#### AUSGEWÄHLTER TEXT
▼
Demonstranten stürmen Außenministerium in Beirut

Vier Tage nach der Explosion mit mehr als 150 Todesopfern im Hafen von Beirut haben Tausende Libanesen gegen die politische Elite des Landes protestiert. Dabei kam es zu Zusammenstößen mit Sicherheitskräften. Mindestens 130 Menschen wurden verletzt. Zudem stürmten Demonstranten das Außenministerium. Laut aktuellen Meldungen sollen auch Schüsse gefallen sein.

Die Polizei bestätigte der Nachrichtenagentur Reuters, dass Schüsse gefallen seien, nachdem am Samstag entsprechende Geräusche im Zentrum der libanesischen Hauptstadt zu hören waren. Die Umstände waren zunächst unklar.

Auf Fernsehaufnahmen waren mehrere blutende Menschen zu sehen, nachdem die Polizei Gummigeschosse und Tränengas gegen Demonstranten eingesetzt hatte. Diese hatten versucht, auf den Parlamentsplatz vorzudringen. Mindestens 130 Menschen wurden verletzt, teilte das libanesische Rote Kreuz mit.

Augenzeugen zufolge drangen Dutzende Demonstranten während der Proteste auf das Gelände des Außenministeriums vor. Dort skandierten sie Parolen gegen die Regierung, verbrannten ein Bild von Präsident Michel Aoun und forderten per Megafon andere Demonstranten auf, alle Ministerien zu besetzen.

Etwa 5.000 Menschen hatten sich in Beirut versammelt. Im Zentrum Beiruts protestierten Tausende zunächst friedlich gegen die politische Führung. Sie machen die Regierung für die Explosion mit mehr als 150 Toten und mehr als 6.000 Verletzten verantwortlich.

Bei den Aufräumarbeiten nach der Explosionskatastrophe von Beirut sind viele Libanesen auf sich allein gestellt. Während sie sich von der Regierung im Stich gelassen fühlen, zeigen sie untereinander große Solidarität. In den stark zerstörten Vierteln rund um den Hafen waren auch am Samstag Dutzende freiwillige Helfer im Einsatz.

Im Hafen gingen die Bergungsarbeiten am Ort der Katastrophe weiter. Rettungshelfer bargen 25 Leichen aus den Trümmern. Ihre Identität sei zunächst unklar, sagte ein Sprecher des Gesundheitsministeriums. Ihm zufolge werden noch immer rund 45 Menschen vermisst – überwiegend Hafenarbeiter.
▲
#### BEREITGESTELLTE DATEN
▼
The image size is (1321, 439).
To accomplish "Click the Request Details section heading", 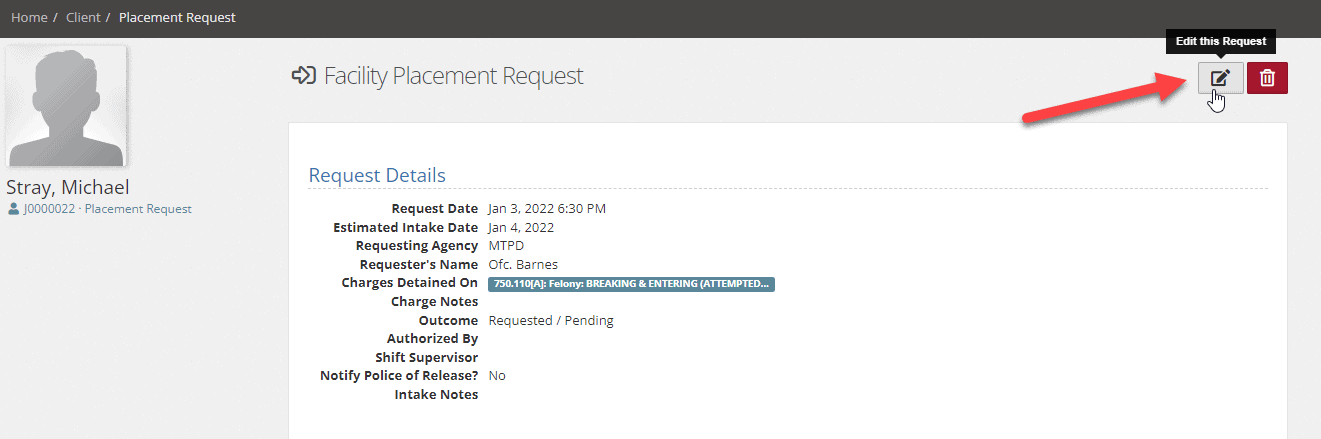I will click(x=377, y=175).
▲
#### ARBEITSAUFTRAG A
Zähle alle Handlungen auf, die die Demonstranten laut dem Bericht über die Proteste in Beirut auf dem Gelände des Außenministeriums vornahmen.
#### ARBEITSAUFTRAG B
Schreibe den Bericht über die Proteste in Beirut im Anschluss an den Satz über die Vermissten weiter.

#### LÖSUNG A
- Sie skandierten Parolen gegen die Regierung.
- Sie verbrannten ein Bild von Präsident Michel Aoun.
- Sie forderten per Megafon andere Demonstranten auf, alle Ministerien zu besetzen.

#### LÖSUNG B
Die Wut auf die politische Elite des kleinen Landes erreichte nach der Explosion einen neuen Höhepunkt. Schon im vergangenen Oktober gab es Massendemonstrationen, bei denen eine grundlegende Reform des politischen Systems gefordert wurde. Die Gegner der Regierung werfen ihr Korruption, Selbstbereicherung und Fahrlässigkeit vor.

Seitdem hat sich die Lage der Menschen im Libanon weiter verschlechtert. Seit Monaten leidet das Land unter der vielleicht schwersten Wirtschafts- und Finanzkrise seiner Geschichte. Die Corona-Pandemie verschärfte die Lage weiter. Die Inflation ist explodiert. Viele Libanesen wissen kaum noch, wie sie ihre Familien ernähren sollen. Die Explosion treibt das Land endgültig an den Rand des Abgrunds.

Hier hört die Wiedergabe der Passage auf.